The Mummy’s Hand (1940)
IMDb meta-data is 1 hour and 7 minutes, rated 6.1/10.0 by 3170 cinematizens.
Genre: comedy, horror (like much of life, an odd combination)
Verdict: Clichés along the Nile.
While The Mummy (1932) is a subtle romantic film about love across the millennia with the title figure in only one scene, The Mummy’s Hand is the film that spawned all the clichés that have followed in The Mummy’s Tomb (1942), The Mummy’s Ghost (1944), The Mummy’s Curse (1944), The Mummy’s Homework (1955)….. and which are still repeated in re-makes. A title search on IMDb yields 200 title hits.
In this outing the mummy stumbles around at treacle pace like a concussed NFL lineman, trailing bandages with the use of only one arm, and that hand. His victims have to lie quietly while he sets upon them, and per the director’s orders they do, one after another.

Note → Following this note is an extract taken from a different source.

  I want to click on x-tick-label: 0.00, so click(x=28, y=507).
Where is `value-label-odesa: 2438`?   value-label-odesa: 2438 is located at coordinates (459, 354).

To begin at the beginning, in Cairo two down-and-out Yankees come across a clue to a rich tomb — X marks the spot! — and set out to pillage it in the American way. Locals demur but lack the dosh to recruit the Magnificent Seven. Instead they turn to the curator at the local museum, George ‘Shiver’ Zucco, whose paladin is the titular escaped anatomy school specimen who lumbers around. So mysterious are the Tanna leaves which sustain Lumber that Wikipedia says they are fictional. Ha! False fact! They are as real as anything the president in thief says.

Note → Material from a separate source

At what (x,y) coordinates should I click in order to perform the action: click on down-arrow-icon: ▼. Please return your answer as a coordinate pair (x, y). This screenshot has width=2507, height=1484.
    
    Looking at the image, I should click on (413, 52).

While the plot starts out like The Treasure of the Sierra Madres (1948), it lacks the soul of that memorable film. This one is played for laughs. Cecil Kellaway appears with a peppery daughter to add to the fun, and they sure do. Square Jaw is accompanied by the breezy Wallace Ford, whose mugging steals a few scenes but Kellaway holds his own and Marta, the daughter, makes an impressive entrance with six gun in hand. These four set off across the desert. These are the Tomb Raiders heading for Tombstone!
For what facts are worth these days, this film does not continue the storyline of The Mummy and ergo is not a sequel though it is routinely called that by those who uphold the contemporary standards of journalism.